ここがRoborockのおもしろいところで、ハードウェアメーカーというより、もともとはソフトウェア畑出身の人たちが集まってつくった会社という色合いが強いのです。だからこそ、地図作成(マッピング)やAIによる障害物認識といった「頭脳」の部分が他社よりも一歩先を行っている。創業者の出自が、そのまま製品の特徴に滲み出ている例と言えます。

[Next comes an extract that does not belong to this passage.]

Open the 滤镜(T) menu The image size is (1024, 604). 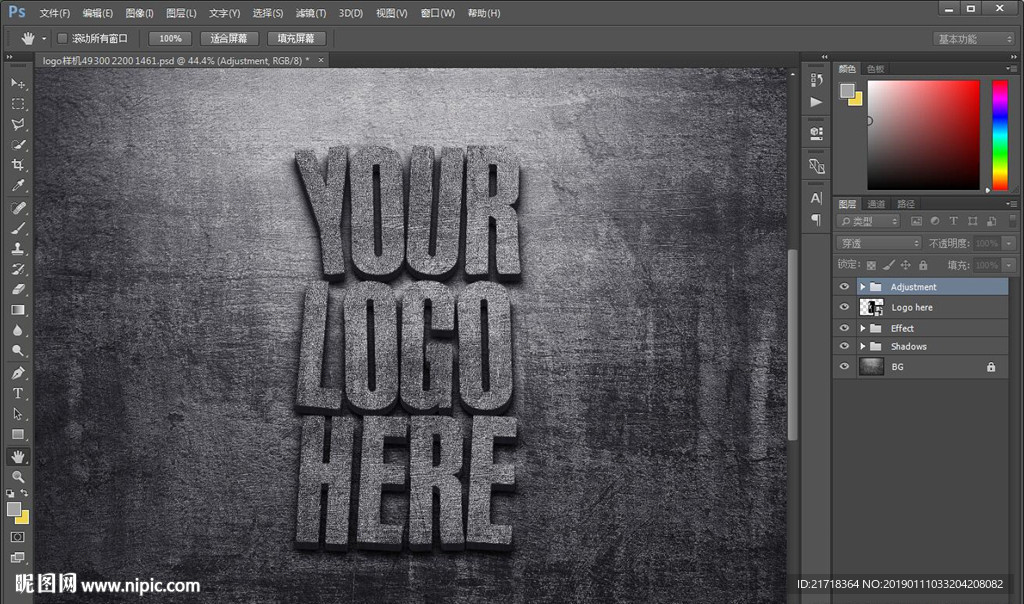click(x=311, y=13)
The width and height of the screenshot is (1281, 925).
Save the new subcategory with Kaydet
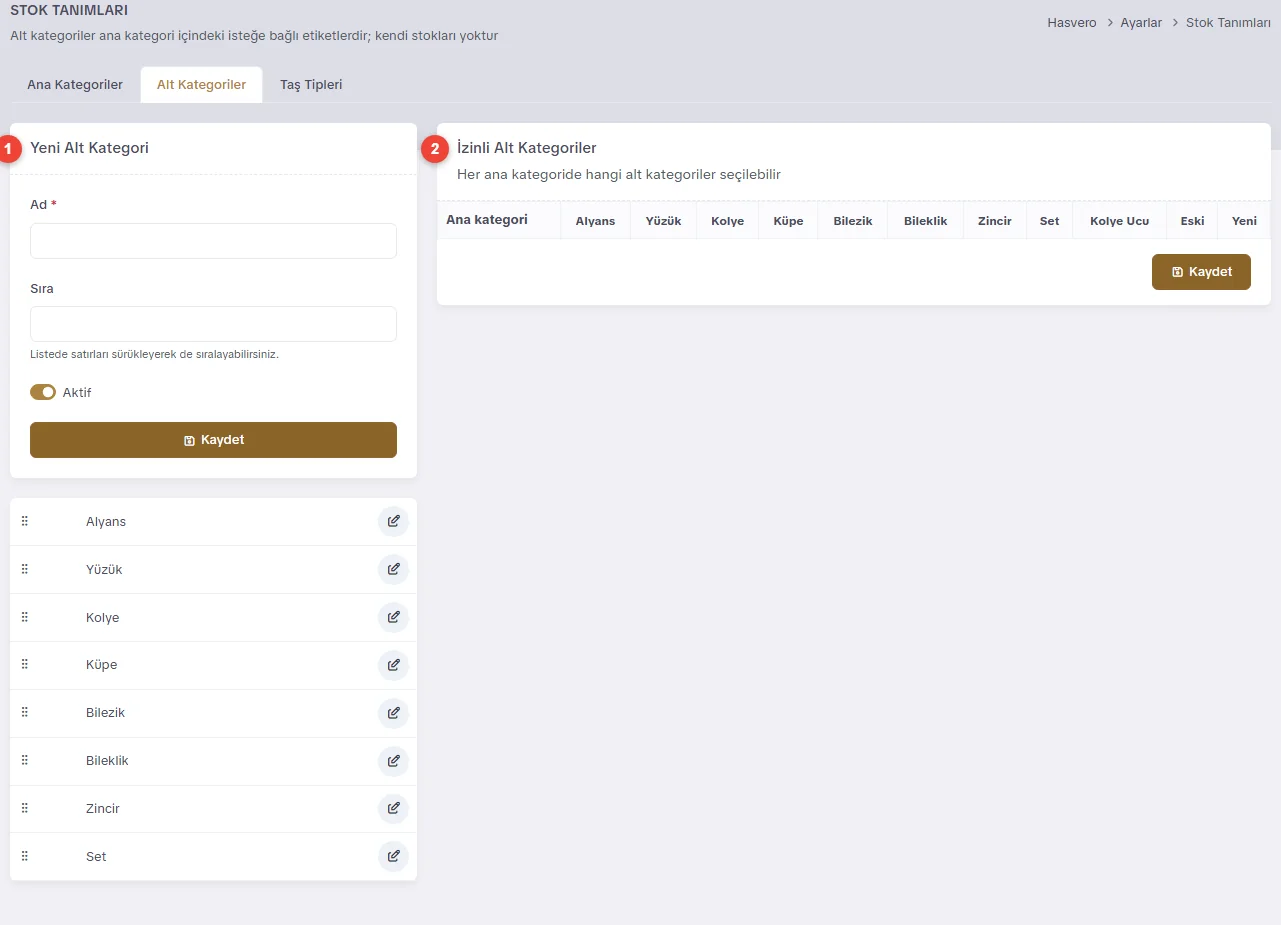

ロボット掃除機というと「金属やモーターのメーカーが作っているハードな製品」というイメージを持たれがちですが、Roborockは逆で「賢いソフトを動かすために、最適なハードを後から設計する」という発想で生まれたメーカーです。この成り立ちを知っておくと、なぜRoborock製品がアプリ操作やマップ管理に強いのか、腑に落ちやすくなります。

上海証券取引所の科創板に上場している正規企業

「中国の新興メーカー」と聞くと、得体の知れない零細企業を想像してしまうかもしれません。しかし、Roborockはすでに上場企業です。2020年2月に上海証券取引所の科創板(STAR Market)に上場を果たしました。科創板は中国版ナスダックとも呼ばれる、ハイテク企業向けの市場です。

上場しているということは、決算情報や経営陣の素性、株主構成といった情報が法的に開示される立場にあるということ。日本でいえば東証グロース市場に上場しているようなもので、「実態が分からない怪しい会社」とは性質がまったく異なります。年間売上は2023年時点で約86億元(日本円で約1,800億円規模)に達しており、ロボット掃除機メーカーとしては世界トップクラスの売上規模です。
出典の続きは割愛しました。